Legend has it that Blackbeard once shot his first mate, saying "If I didn't shoot one or two crewmen now and then, ye'd forget who I am." Despite this, he demanded and received fast loyalty from all those who sailed under him, for they knew that there were no others under whose employ they would profit nearly as much. Another legend is that once, perhaps after having had a bit too much to drink, Blackbeard closed himself and his crew inside the hold of his ship, filled numerous pots with brimstone and other combustible materials and said, "Come, let us make a Hell of our own, and try how long we can bear it." True to form, the last to emerge from the smoke-filled hold was Blackbeard, who came out bellowing, "I'm a better man than all ye milksops put together!"
From 1716 to 1718, Blackbeard developed a savage reputation for sacking and pillaging ships and coastal settlements throughout the Atlantic Coast and West Indies, looting with abandon and murdering all who offered resistance. His notoriety was compounded by a running duel against the HMS Scarborough, a 30-gun British man-of-war.
Further legend has it that Blackbeard marooned a shipload of mutineers on an island known as Dead Man's Chest (which earned its name through its resemblance to a floating coffin and is actually little more than a rock outcropping in Deadman's Bay on Peter Island, near Tortola), leaving them each a cutlass and a bottle of rum, assuming that the traitors would murder each other in a drunken brawl. Upon Blackbeard's return a month later, he was surprised to see that fifteen men had survived the grisly ordeal, which was memorialized in verse by Robert Louis Stevenson and expanded upon by Young E. Allison:
Fifteen men on a dead man's chest
Yo ho ho and a bottle of rum
Drink and the devil had done for the rest
Yo ho ho and a bottle of rum
The mate was fixed by the bosun's pike
The bosun brained with a marlinespike
And cookey's throat was marked belike
It had been gripped by fingers ten;
And there they lay, all good dead men
Like break o'day in a boozing ken
Yo ho ho and a bottle of rum!
Fifteen men of the whole ship's list
Yo ho ho and a bottle of rum!
Dead and be damned and the rest gone whist!

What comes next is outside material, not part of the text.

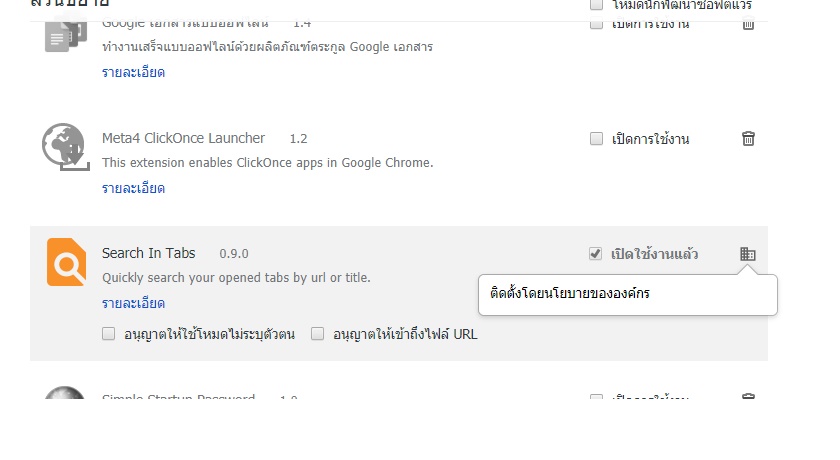Click the Meta4 ClickOnce Launcher globe icon
This screenshot has width=840, height=460.
click(65, 147)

Yo ho ho and a bottle of rum!
The skipper lay with his nob in gore
Where the scullion's axe his cheek had shore
And the scullion he was stabbed times four
And there they lay, and the soggy skies
Dripped down in up-staring eyes
In murk sunset and foul sunrise
Yo ho ho and a bottle of rum.
Fifteen men of 'em stiff and stark
Yo ho ho and a bottle of rum!
Ten of the crew had the murder mark!
Yo ho ho and a bottle of rum!
'Twas a cutlass swipe or an ounce of lead
Or a yawing hole in a battered head
And the scuppers' glut with a rotting red
And there they lay, aye, damn my eyes
Looking up at paradise
All souls bound just contrawise
Yo ho ho and a bottle of rum.
Fifteen men of 'em good and true
Yo ho ho and a bottle of rum!
Ev'ry man jack could ha' sailed with Old Pew,
Yo ho ho and a bottle of rum!
There was chest on chest of Spanish gold
With a ton of plate in the middle hold
And the cabins riot of stuff untold,
And they lay there that took the plum
With sightless glare and their lips struck dumb
While we shared all by the rule of thumb,
Yo ho ho and a bottle of rum!
More was seen through a sternlight screen...

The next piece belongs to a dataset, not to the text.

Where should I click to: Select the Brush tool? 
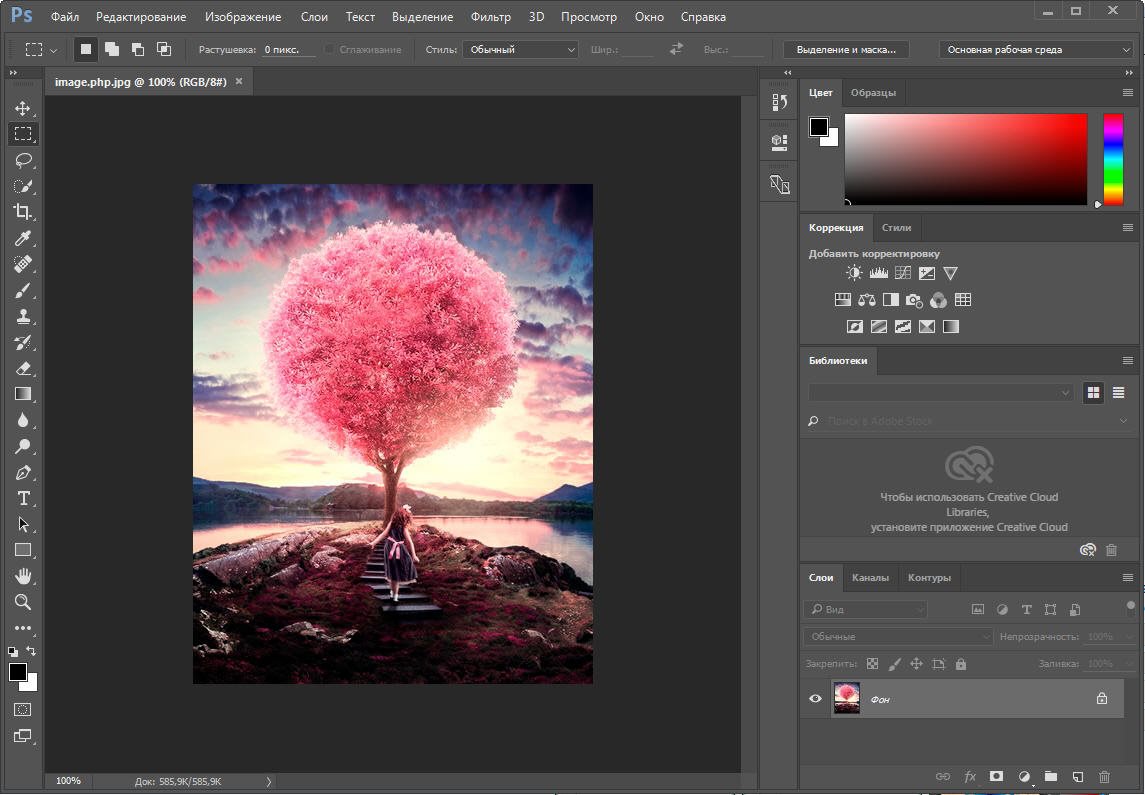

Yo ho ho and a bottle of rum
Chartings undoubt where a woman had been
Yo ho ho and a bottle of rum.
'Twas a flimsy shift on a bunker cot
With a dirk slit sheer through the bosom spot
And the lace stiff dry in a purplish blot
Oh was she wench or some shudderin' maid
That dared the knife and took the blade
By God! she had stuff for a plucky jade
Yo ho ho and a bottle of rum.
Fifteen men on a dead man's chest
Yo ho ho and a bottle of rum
Drink and the devil had done for the rest
Yo ho ho and a bottle of rum.
We wrapped 'em all in a mains'l tight
With twice ten turns of a hawser's bight
And we heaved 'em over and out of sight,
With a Yo-Heave-Ho! and a fare-you-well
And a sudden plunge in the sullen swell
Ten fathoms deep on the road to hell,
Yo ho ho and a bottle of rum!
Blackbeard met his demise is a naturally spectacular fashion; his ship Adventure was set upon by Lieutenant Robert Maynard of the Royal Navy, at Ocracoke Inlet in North Carolina. As a result of this epic battle, Lieutenant Maynerd emerged victorious, with Blackbeard having been shot five times and stabbed twenty more. In order to collect the 100-pound bounty on Blackbeard, Maynard was required to return with Blackbeard's head, which sailed hanging from the bowsprit on Maynard's ship as a warning to all that piracy was not a winning venture. During his career, Blackbeard claimed over forty ships, and his death marked the end of what many considered the Golden Age of Piracy. One final legend says that Blackbeard's headless body swam around Maynard's ship seven times before finally coming to rest and being claimed by the sea in an area now known as Teach's Hole.
So now, ye know the tale of Blackbeard and that cursed song. And as ye descend into the darkness to see the grim tableaus played out for your pleasure, remember this and remember well: Sometimes, dead men do tell tales.